Yargıtay Kararı 10. Hukuk Dairesi 2014/2974 E. 2014/9370 K. 28.04.2014 T.

YARGITAY KARARI
DAİRE : 10. Hukuk Dairesi
ESAS NO : 2014/2974
KARAR NO : 2014/9370
KARAR TARİHİ : 28.04.2014

Mahkemesi : Niğde 1. Asliye Hukuk (İş) Mahkemesi
Tarihi : 10.12.2013
No : 2013/532-2013/668

Dava, hizmet tespiti istemine ilişkindir.
Mahkemece, davanın kısmen kabulüne karar verilmiştir.
Hükmün, davalılar vekilleri tarafından temyiz edilmesi üzerine, temyiz isteklerinin süresinde olduğu anlaşıldıktan ve Tetkik Hâkimi tarafından düzenlenen raporla dosyadaki kâğıtlar okunduktan sonra işin gereği düşünüldü ve aşağıdaki karar tespit edildi.
Davacı, Mayıs/1997-28.03.2008 döneminde otobüs şoförü olarak davalılardan şirket işyerinde çalıştığının tespitini istemiş, Mahkemece; 01.05.1997-17.12.2003, 02.01.2004-22.03.2006 ve 10.10.2006-28.03.2008 tarihleri arasında üç dönem halinde davalı şirket işyerinden yapılan bildirimler dışlanmak suretiyle kısmen kabule karar verilmiştir.
Davanın yasal dayanağı, 506 sayılı Kanunun 79/10. maddesidir.
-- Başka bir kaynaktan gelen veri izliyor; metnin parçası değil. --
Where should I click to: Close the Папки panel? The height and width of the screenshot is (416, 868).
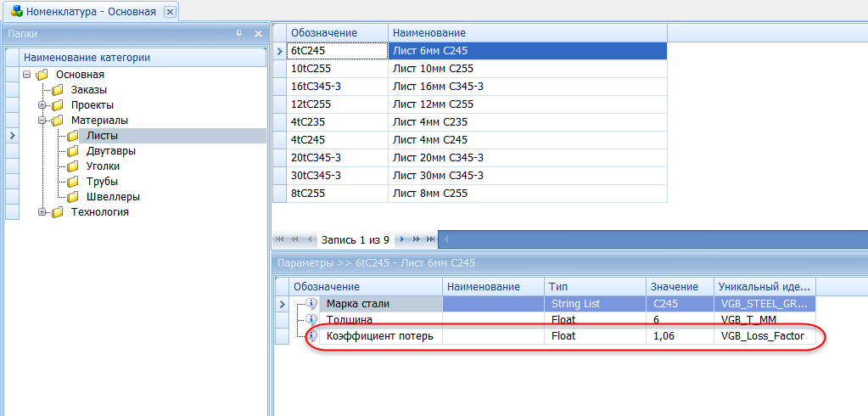(x=257, y=34)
Anılan Kanunun 6. maddesinde ifade edildiği üzere, “sigortalı olmak hak ve yükümünden kaçınılamaz ve vazgeçilemez.” Anayasal haklar arasında yer alan sosyal güvenliğin yaşama geçirilmesindeki etkisi gözetildiğinde, sigortalı konumunda geçen çalışma sürelerinin saptanmasına ilişkin davalar, kamu düzenine ilişkin olduğundan, özel bir duyarlılık ve özenle yürütülmeleri zorunludur. Bu bağlamda, hak kayıplarının ve gerçeğe aykırı sigortalılık süresi edinme durumlarının önlenmesi, temel insan haklarından olan sosyal güvenlik hakkının korunabilmesi için, bu tür davalarda tarafların gösterdiği kanıtlarla yetinilmeyip, gerek görüldüğünde, re’sen araştırma yapılarak, kanıt toplanabileceği de göz önünde bulundurulmalıdır.
Eldeki somut olayda; davacının, 18.12.2003-01.01.2004 ve 23.03.2006-09.10.2006 tarihleri arasında davalı şirketten bildirimlerinin bulunduğu, 22.07.1985-17.12.2003 tarihleri arasında ise, 1479 sayılı Kanuna tabi sigortalı olduğuna dair belgenin temyiz aşamasında dosya içerisine sunulduğu, davacı tarafından ibraz edilen terminal çıkış tutanaklarının incelenmesinden; 2007 – 2008 yıllarında davalı şirket dışında başka firma adları altında değişik plaka sayılı araçlarda seferler yaptığı, bu seferlerde başka şoförlerin de görev yaptığı ve bunların yargılama aşamasında dinlenilmediği, terminal giriş çıkış kayıtlarının dosyada bulunmadığı, davacı adına kesilen trafik cezalarının 1999-2006 tarihleri arasını kapsadığı ve 2002-2006 yıllarında 6 değişik araç plakasının yer aldığı, terminal giriş-çıkış kayıtları ile trafik cezalarında yer alan plaka sayılı araçlardan bir kısmının davalı şirkete, bir kısmının ise dava dışı otobüs firmaları ya da başka şirketlere ait olduğu anlaşılmakla, Mahkemece; tanık beyanları, terminal çıkış kayıtları, kesilen trafik cezaları dikkate alınarak 01.05.1997-2008 yılları arasında kesintisiz çalıştığının kabulü ile hizmet tespit edilmiş ise de: tutanaklarda yer alan başka firma isimleri ve plakaları, bordro tanıklarından birinin başka firmalarda da çalışıldığına ilişkin beyanları gözetildiğinde verilen kabul kararı eksik inceleme ve araştırmaya dayalıdır.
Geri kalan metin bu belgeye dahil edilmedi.